▶ ISTRUZIONI DEL COMPITO
Ricopia senza alcuna modifica il passo del testo sull'economia comportamentale che si apre con le parole contenenti "Come l’incertezza della" e si chiude con "in questi mesi.".

Come l’incertezza della pandemia influisce sulle scelte economiche (e non solo) personali? In un intervento alla trasmissione radiofonica Tutta la città ne parla su Rai Radio 3, Paolo Moderato, professore IULM di Psicologia della comunicazione, ha spiegato come le teorie dell’economia comportamentale ci possano aiutare per indirizzare meglio le nostre scelte, in un momento di totale incertezza come quello che stiamo vivendo in questi mesi.
L’Economia Comportamentale è una particolare branca dell’economia nata da numerosi studi effettuati nella seconda metà del XX secolo. “Alla base di questa scienza – spiega il prof. Moderato - vi è l’unione di elementi economici ad aspetti di
psicologia cognitiva, così da permettere un’analisi più approfondita dei
processi di scelta degli agenti nel sistema.” La psicologia cognitiva si occupa, infatti, di analizzare i meccanismi secondo cui gli individui incamerano e filtrano le informazioni. “In particolare – continua il professore - si è notato come gli individui non siano sempre in grado di prendere la scelta
ottimale, come la teoria economica standard afferma, ma piuttosto vadano spesso
incontro ad errori decisionali.” É indubbio perciò che l’uomo non sia un agente perfettamente massimizzante e che i suoi comportamenti siano mossi anche da componenti irrazionali ed emotivi. Gli esseri umani sbagliano, e i loro errori sono tanto continui quanto frequenti da poter essere studiati ed incorporati in modelli economici alternativi.

▶ DATI DISPONIBILI
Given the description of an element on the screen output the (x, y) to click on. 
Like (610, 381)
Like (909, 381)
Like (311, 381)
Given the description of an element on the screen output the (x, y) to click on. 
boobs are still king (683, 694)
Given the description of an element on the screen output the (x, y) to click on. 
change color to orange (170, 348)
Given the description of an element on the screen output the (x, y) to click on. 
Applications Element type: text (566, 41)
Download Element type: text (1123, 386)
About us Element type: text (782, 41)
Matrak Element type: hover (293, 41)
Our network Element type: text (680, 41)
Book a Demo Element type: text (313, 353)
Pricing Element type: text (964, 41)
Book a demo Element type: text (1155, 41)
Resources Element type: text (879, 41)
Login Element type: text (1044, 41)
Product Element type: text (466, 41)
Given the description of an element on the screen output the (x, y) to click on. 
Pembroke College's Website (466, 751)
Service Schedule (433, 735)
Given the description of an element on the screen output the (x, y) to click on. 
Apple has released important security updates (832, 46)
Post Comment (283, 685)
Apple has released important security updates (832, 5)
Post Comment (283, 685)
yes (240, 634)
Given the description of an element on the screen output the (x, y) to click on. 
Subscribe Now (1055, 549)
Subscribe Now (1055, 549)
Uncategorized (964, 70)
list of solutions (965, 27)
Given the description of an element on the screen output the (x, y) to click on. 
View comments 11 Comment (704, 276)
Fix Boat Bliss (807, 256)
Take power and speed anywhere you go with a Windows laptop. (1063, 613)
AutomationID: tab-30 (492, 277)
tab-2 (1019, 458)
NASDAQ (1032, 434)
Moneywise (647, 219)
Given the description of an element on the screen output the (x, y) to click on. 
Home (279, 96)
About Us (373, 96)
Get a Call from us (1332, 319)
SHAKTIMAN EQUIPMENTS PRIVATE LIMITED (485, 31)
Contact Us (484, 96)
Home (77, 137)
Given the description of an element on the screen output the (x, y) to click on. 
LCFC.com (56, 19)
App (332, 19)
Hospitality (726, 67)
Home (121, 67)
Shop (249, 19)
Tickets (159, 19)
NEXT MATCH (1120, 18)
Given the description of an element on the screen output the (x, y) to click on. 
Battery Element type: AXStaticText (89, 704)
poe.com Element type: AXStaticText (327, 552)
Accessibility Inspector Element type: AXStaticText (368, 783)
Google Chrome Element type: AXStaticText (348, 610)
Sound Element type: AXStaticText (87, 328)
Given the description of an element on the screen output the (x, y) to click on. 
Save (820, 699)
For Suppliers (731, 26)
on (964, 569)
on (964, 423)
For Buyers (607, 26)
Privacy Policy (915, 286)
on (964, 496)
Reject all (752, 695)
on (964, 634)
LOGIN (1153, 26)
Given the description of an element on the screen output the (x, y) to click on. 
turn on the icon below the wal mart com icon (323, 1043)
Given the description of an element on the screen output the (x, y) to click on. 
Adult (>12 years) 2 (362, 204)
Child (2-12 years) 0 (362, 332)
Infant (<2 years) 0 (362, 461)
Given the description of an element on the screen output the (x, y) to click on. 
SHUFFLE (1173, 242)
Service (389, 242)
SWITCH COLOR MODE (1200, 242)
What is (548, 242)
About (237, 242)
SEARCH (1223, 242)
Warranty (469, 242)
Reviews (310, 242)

▶ RISPOSTA ATTESA
Come l’incertezza della pandemia influisce sulle scelte economiche (e non solo) personali? In un intervento alla trasmissione radiofonica Tutta la città ne parla su Rai Radio 3, Paolo Moderato, professore IULM di Psicologia della comunicazione, ha spiegato come le teorie dell’economia comportamentale ci possano aiutare per indirizzare meglio le nostre scelte, in un momento di totale incertezza come quello che stiamo vivendo in questi mesi.